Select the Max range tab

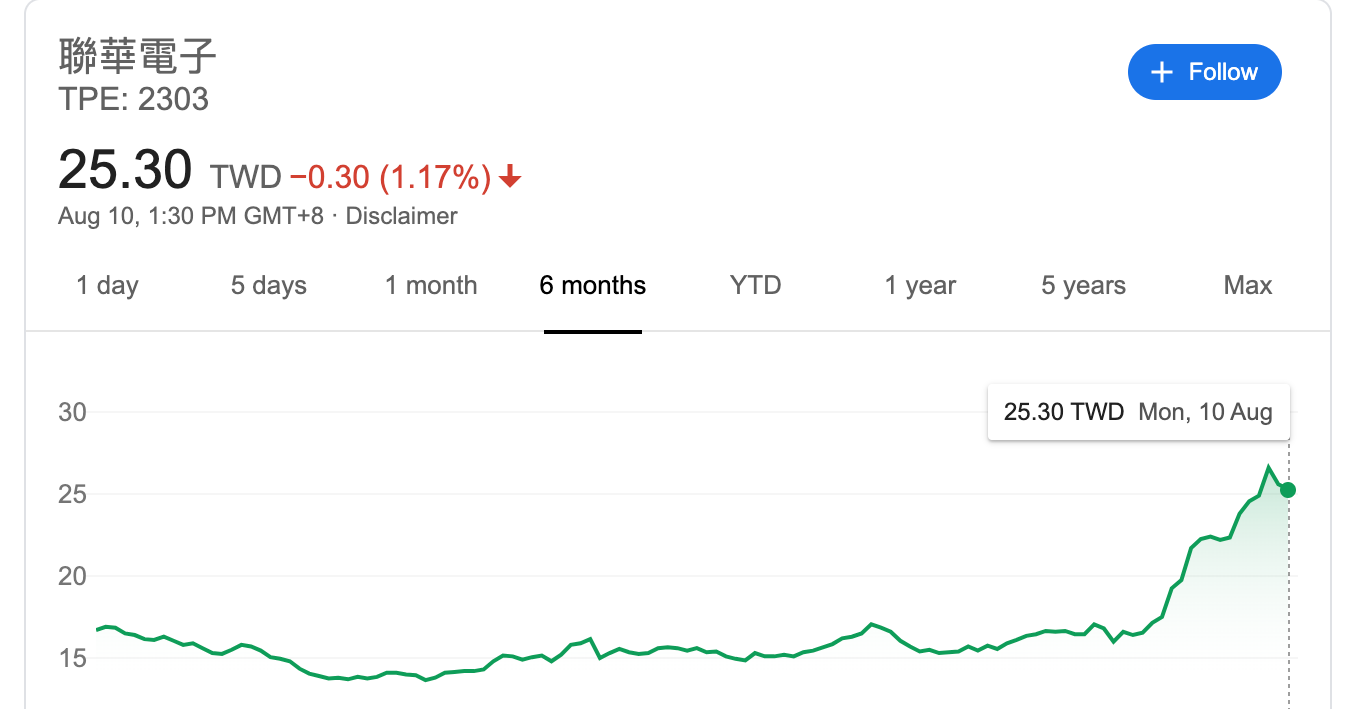[1248, 286]

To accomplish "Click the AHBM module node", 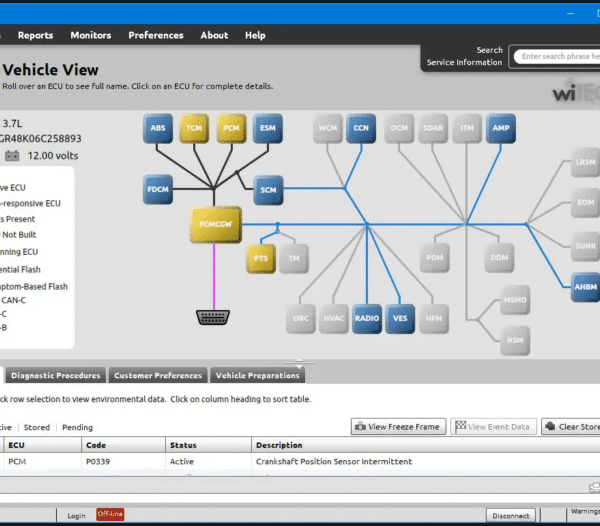I will tap(586, 286).

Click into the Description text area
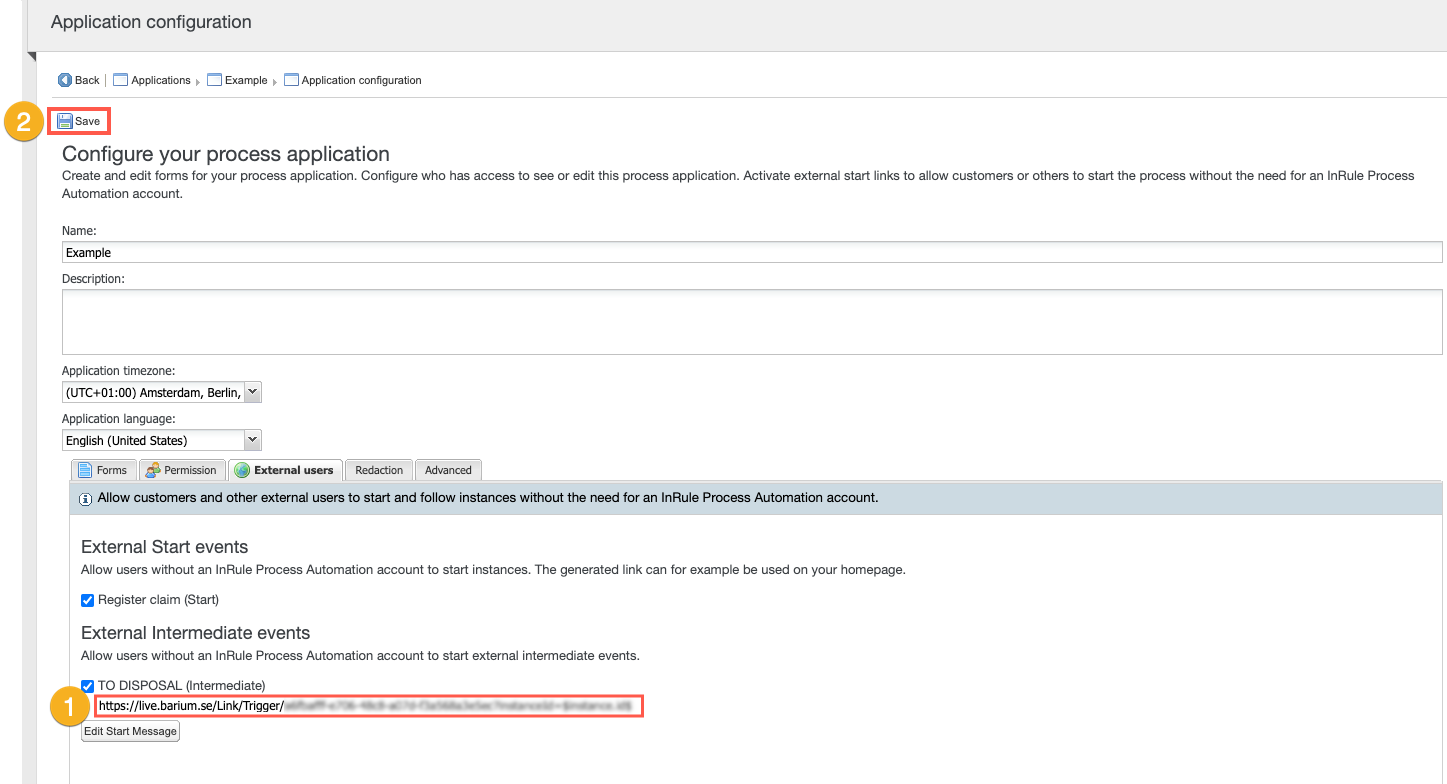[751, 322]
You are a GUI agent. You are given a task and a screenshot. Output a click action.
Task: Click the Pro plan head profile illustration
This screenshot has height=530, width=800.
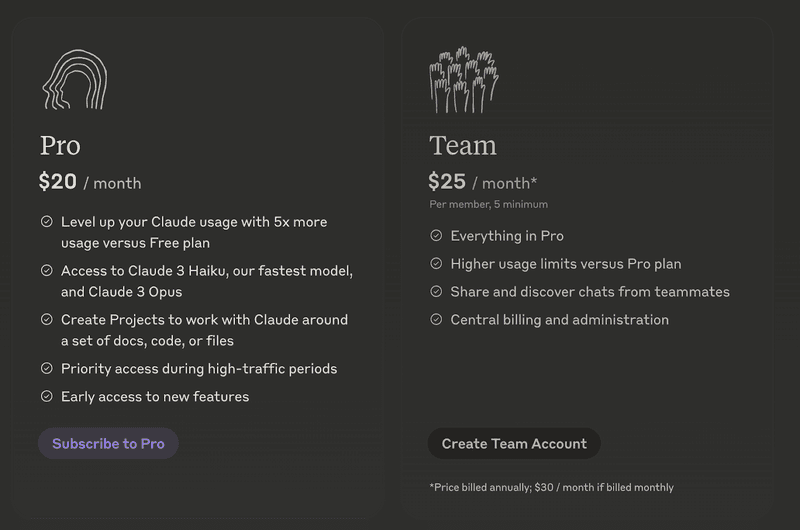74,79
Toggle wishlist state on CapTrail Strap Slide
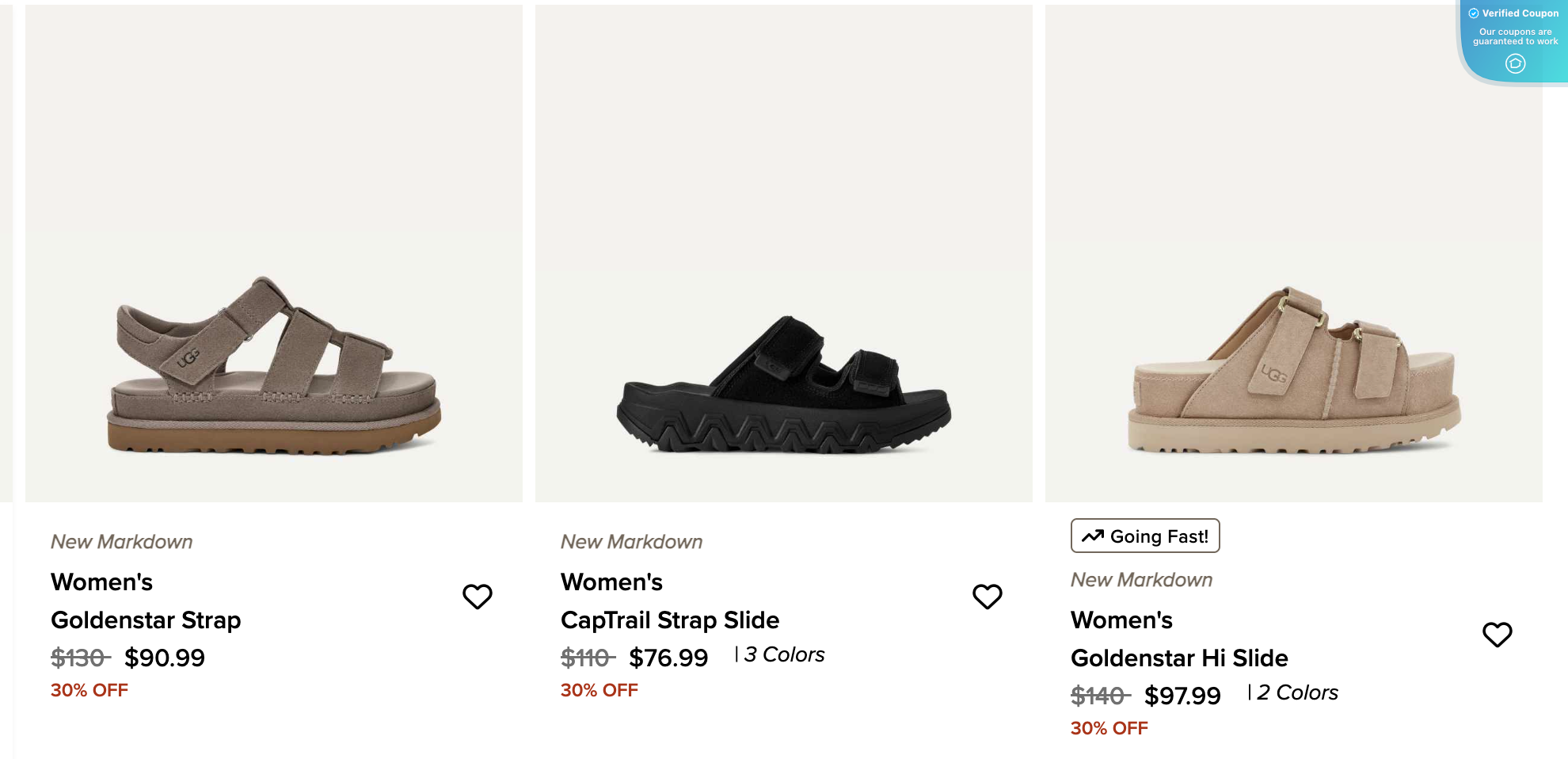This screenshot has height=759, width=1568. (x=987, y=596)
____________________
Task brief
Pull out the rows above word for word, from the line containing "Click into the Description text area" down through the last row, and leave the pictures out.

Answer in full
Click into the Description text area
[751, 322]
You are a GUI agent. You are given a task and a screenshot. Output a click action.
Task: Click the Pro plan head profile illustration
This screenshot has height=530, width=800.
74,79
Toggle wishlist state on CapTrail Strap Slide
This screenshot has height=759, width=1568. (x=987, y=596)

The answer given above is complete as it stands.